• **Data supplied**:
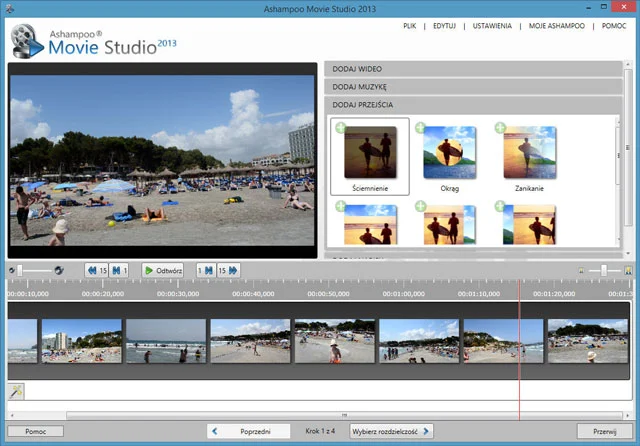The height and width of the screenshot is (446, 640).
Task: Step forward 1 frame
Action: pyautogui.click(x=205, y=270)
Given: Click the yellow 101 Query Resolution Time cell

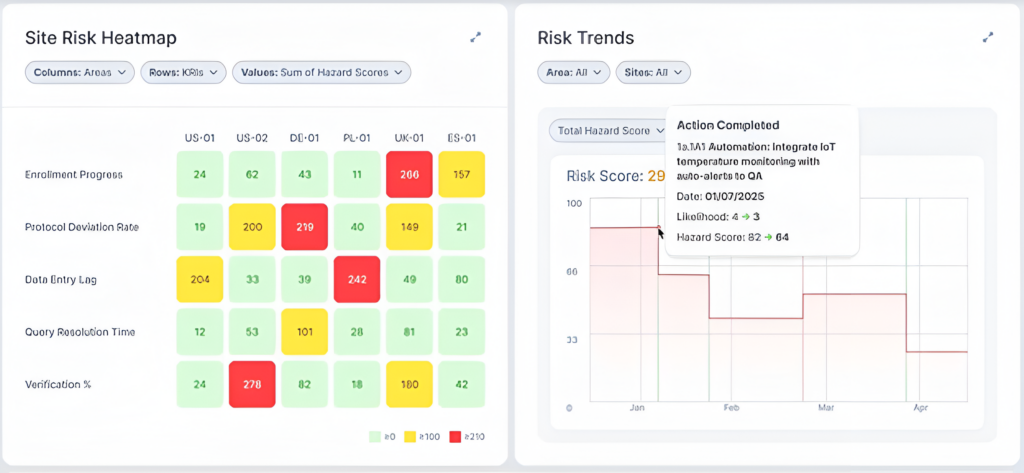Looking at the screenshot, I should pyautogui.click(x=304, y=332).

• **Task objective**: Your copy should hold only the lines from the line with "Given: Click the" through the end of the data above, both ends included, transcribed exactly and without pictures.

• **Response box**:
Given: Click the yellow 101 Query Resolution Time cell

Looking at the screenshot, I should pyautogui.click(x=304, y=332).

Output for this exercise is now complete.